I enlisted in the Air Force at the outbreak of the Korean War. This was just four years after President Truman integrated the armed services by presidential decree. The experience of associating with African Americans as equals for the first time contradicted what I had been taught about white supremacy while growing up in the Deep South. And with my changed outlook I agreed with the Supreme Court’s 1954 Brown v Board Decision that overturned the South’s Jim Crow laws once and for all. But racial progress has been anything but steady and smooth since then.
To my knowledge no ethnic group has ever come so far, so fast as African Americans, from abject slavery to the presidency of their country in 151 short years. That is unprecedented in human history. But both the American black and white communities still have a long way to go. Ours is not yet a post-racial America.

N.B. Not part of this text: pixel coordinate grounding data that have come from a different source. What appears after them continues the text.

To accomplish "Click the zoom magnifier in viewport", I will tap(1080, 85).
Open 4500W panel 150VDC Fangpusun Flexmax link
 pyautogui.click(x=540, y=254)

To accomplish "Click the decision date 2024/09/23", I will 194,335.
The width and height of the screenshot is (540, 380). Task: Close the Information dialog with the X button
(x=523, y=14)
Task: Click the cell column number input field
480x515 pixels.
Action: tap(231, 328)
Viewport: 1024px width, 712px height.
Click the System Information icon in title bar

One of the biggest roadblocks to better race relations today is African Americans’ resentment of police investigations of black suspects at a higher rate than whites, called racial profiling. But unfortunately law enforcement agencies cannot always take sociological or demographic considerations into account when investigating a crime. In order to achieve the surest results they usually concentrate on areas where the most crimes are committed irrespective of their ethnic composition. This is simply smart policing.
Many times a police officer’s decision to stop and search a suspect is based on behavioral and other clues such as unusual nervousness, shifting eyes, resemblance to known suspects, no driver’s license, improper vehicle registration and signs of drug abuse or possession. Intelligent po- lice work also includes concentrating on the areas with the highest crime rates. As long as criminal activity is not equitably distributed, and it rarely is, members of groups who commit the most crimes will continue to receive the most attention. Again, that’s just smart investigative strategy.
A black man in a car with tinted windows driving slowly through a white residential neighborhood at night in Ringgold or LaFayette will no doubt attract attention. And so will a white man driving through a Chattanooga lowincome housing project. Both incidents strongly suggest burglary or drug activity and are worthy of police attention. Without such practices, which some might rightfully call profiling, police effectiveness in crime prevention would be severely limited.
In Los Angeles, for instance, African Americans comprise only 11 percent of the population but commit 41 percent of the crimes. Should the L.A. Police waste valuable time trying to investigate crimes based equitably and fairly on ethnic population distribution figures? For the surest results they should concentrate on areas where the most crimes are committed.
Although it might seem unfair (and whoever said this world was fair anyway?), in the course of good law enforcement investigative stops and searches should continue to fall heaviest on those who commit the most crimes, irrespective of ethnicity. That’s how the best results are obtained. The police department’s first job is crime prevention, not the correction of social injustice.